4. Four pairs of boots to pack for a five-day trip! As I get stuff together, I realize that I NEED each of those four pairs. My old beat up riding boots are as warm and comfy as slippers and will be just the ticket if it rains (and it always rains in Powell River in December.) My shiny new boots aren’t quite as comfy, but so much prettier. I can’t go without them. What if it doesn’t rain after all? Then there are my suede kitten heels for Christmas dinner–unless I decide to wear the high stacked heeled pair, instead. Clearly, I need to bring them all.
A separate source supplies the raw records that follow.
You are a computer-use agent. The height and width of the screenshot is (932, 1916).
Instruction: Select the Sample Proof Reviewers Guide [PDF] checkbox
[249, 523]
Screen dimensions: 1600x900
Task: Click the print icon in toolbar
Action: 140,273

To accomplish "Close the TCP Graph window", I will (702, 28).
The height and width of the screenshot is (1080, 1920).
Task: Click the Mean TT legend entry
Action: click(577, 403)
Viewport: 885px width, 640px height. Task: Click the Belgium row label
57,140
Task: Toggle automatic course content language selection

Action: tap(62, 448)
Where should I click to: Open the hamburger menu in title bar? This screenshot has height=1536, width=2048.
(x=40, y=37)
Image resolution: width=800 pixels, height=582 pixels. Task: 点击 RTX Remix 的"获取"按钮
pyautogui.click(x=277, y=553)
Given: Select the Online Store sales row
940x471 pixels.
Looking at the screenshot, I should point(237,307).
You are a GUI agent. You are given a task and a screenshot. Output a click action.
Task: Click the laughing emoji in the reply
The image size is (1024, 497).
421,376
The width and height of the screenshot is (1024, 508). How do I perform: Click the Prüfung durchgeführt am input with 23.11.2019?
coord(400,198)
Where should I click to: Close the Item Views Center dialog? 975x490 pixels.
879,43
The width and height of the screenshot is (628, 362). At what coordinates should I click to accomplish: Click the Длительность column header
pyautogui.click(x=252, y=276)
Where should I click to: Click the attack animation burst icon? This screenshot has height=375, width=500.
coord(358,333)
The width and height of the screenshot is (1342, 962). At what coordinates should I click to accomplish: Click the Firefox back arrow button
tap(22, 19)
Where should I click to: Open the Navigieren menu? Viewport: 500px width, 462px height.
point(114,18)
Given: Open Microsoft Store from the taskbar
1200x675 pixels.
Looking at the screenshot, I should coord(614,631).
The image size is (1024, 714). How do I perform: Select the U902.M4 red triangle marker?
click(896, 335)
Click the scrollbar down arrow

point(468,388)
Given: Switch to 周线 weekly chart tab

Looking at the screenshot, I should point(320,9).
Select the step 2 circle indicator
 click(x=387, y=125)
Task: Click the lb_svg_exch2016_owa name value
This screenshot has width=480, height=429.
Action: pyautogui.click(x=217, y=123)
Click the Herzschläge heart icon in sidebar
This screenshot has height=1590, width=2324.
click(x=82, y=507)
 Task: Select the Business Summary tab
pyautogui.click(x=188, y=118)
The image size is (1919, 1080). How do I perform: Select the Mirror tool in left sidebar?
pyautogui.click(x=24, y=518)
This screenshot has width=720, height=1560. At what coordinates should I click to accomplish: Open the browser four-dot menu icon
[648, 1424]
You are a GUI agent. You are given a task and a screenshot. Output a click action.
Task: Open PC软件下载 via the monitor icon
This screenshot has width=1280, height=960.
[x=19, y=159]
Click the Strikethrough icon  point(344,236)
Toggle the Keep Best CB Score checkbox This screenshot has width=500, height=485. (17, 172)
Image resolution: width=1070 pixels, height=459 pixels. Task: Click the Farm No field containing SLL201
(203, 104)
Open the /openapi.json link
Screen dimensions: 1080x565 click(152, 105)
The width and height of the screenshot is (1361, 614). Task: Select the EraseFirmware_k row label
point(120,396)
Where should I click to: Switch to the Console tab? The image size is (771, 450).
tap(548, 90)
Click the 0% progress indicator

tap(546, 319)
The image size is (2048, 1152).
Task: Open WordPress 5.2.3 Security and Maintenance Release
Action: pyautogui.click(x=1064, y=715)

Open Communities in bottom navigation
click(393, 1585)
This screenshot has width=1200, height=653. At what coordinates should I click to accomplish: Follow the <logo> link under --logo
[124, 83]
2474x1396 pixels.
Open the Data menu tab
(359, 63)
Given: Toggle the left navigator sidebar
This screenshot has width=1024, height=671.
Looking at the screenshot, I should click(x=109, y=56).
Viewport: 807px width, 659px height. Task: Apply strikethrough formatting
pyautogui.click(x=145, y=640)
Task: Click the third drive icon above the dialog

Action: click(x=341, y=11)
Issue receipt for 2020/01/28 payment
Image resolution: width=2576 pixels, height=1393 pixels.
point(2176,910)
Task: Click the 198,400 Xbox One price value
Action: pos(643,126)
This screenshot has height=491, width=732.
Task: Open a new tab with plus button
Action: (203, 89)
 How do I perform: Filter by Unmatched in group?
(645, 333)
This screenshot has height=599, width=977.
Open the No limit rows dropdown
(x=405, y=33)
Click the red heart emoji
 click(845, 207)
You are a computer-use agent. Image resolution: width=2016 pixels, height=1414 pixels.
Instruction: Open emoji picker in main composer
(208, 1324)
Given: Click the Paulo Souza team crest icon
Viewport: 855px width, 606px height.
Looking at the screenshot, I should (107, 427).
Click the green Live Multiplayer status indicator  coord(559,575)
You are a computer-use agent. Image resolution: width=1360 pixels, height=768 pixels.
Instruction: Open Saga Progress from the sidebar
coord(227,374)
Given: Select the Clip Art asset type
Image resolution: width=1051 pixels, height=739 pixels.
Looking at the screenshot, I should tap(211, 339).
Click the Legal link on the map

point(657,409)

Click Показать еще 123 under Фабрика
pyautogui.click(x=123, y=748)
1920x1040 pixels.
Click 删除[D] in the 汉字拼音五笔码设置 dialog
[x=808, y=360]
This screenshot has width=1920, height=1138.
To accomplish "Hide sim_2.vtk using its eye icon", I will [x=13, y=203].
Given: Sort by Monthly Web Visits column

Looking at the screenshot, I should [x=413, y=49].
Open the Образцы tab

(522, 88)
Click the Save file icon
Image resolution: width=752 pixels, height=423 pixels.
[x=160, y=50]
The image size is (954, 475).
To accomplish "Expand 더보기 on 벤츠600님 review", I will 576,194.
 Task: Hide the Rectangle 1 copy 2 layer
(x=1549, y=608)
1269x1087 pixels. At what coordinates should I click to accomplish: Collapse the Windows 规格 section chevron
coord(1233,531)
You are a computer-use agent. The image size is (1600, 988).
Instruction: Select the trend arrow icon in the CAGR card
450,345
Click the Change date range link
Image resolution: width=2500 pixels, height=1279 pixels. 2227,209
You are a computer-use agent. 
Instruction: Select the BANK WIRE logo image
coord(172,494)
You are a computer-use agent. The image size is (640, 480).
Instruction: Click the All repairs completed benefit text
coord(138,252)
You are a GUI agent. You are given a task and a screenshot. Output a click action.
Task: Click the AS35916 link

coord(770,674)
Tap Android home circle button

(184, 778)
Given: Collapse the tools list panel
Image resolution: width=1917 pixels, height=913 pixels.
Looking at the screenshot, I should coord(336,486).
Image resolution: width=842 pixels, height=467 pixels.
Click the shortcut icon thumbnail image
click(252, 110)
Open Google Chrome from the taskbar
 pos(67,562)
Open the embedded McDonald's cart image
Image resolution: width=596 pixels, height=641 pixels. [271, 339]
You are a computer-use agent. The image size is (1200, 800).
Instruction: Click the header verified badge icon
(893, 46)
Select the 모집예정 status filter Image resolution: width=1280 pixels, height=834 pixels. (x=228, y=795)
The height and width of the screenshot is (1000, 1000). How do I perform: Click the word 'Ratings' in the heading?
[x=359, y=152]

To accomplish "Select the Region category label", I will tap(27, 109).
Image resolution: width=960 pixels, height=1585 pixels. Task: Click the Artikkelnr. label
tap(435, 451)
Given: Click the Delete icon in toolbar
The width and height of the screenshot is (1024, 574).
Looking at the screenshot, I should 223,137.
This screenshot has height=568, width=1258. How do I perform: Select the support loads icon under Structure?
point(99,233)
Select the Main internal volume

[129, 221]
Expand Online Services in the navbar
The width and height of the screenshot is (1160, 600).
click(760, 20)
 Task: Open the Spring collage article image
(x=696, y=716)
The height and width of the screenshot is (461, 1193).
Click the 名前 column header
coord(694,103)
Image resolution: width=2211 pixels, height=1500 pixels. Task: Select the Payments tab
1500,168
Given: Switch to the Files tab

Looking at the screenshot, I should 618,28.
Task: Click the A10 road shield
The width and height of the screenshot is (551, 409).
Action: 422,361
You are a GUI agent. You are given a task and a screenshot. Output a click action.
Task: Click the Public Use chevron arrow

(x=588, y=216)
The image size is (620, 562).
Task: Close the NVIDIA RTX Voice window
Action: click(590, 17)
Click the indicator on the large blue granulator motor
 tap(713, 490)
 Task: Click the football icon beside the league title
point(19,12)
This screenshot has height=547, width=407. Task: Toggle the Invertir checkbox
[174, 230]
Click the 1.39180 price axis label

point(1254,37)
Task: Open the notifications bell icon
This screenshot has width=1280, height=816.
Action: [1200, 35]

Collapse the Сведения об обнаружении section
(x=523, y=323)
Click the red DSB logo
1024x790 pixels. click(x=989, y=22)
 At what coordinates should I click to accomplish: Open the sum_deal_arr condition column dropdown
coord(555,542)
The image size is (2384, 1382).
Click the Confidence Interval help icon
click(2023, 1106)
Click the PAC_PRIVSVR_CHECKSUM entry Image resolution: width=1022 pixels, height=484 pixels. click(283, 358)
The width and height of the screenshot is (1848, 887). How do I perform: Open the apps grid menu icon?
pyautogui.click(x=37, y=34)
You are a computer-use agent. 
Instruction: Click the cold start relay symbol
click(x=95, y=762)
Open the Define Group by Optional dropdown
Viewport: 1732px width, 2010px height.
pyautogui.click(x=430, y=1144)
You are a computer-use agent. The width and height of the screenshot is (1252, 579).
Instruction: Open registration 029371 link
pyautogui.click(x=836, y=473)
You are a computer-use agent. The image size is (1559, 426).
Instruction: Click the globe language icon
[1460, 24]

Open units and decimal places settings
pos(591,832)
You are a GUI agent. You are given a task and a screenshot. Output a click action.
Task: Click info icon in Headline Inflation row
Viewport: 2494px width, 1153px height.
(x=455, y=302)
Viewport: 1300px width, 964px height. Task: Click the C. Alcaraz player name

3. Three doses of Amoxicillin everyday. Sure, it’s a pain to remember if I’ve taken my latest capsule or not, and I’ve had to dump them out on the counter a couple of times to count them because it’s really bad to miss a dose, but I’m truly grateful for access to modern medicine. Even the dog gets regular medical care. Hers isn’t free, like ours is, but nothing’s perfect. (Wow–that was a really positive statement! Well done, me!)

2. Two days until we leave for our family reunion/Christmas visit. I KNOW I’ll be feeling perkier and more energetic by then and it will be wonderful seeing everyone. A delicious turkey dinner, time spent with family and lots of good home baking–what’s not to love? As if that wasn’t enough, I have a date for natchos and wine at Moose and Eddie’s with my old friend, M. I am positive I’ll make it to that pub even if I have to arrive in an ambulance!

1. One super duper sailor who has come safely home to me. There’s not much that could top that!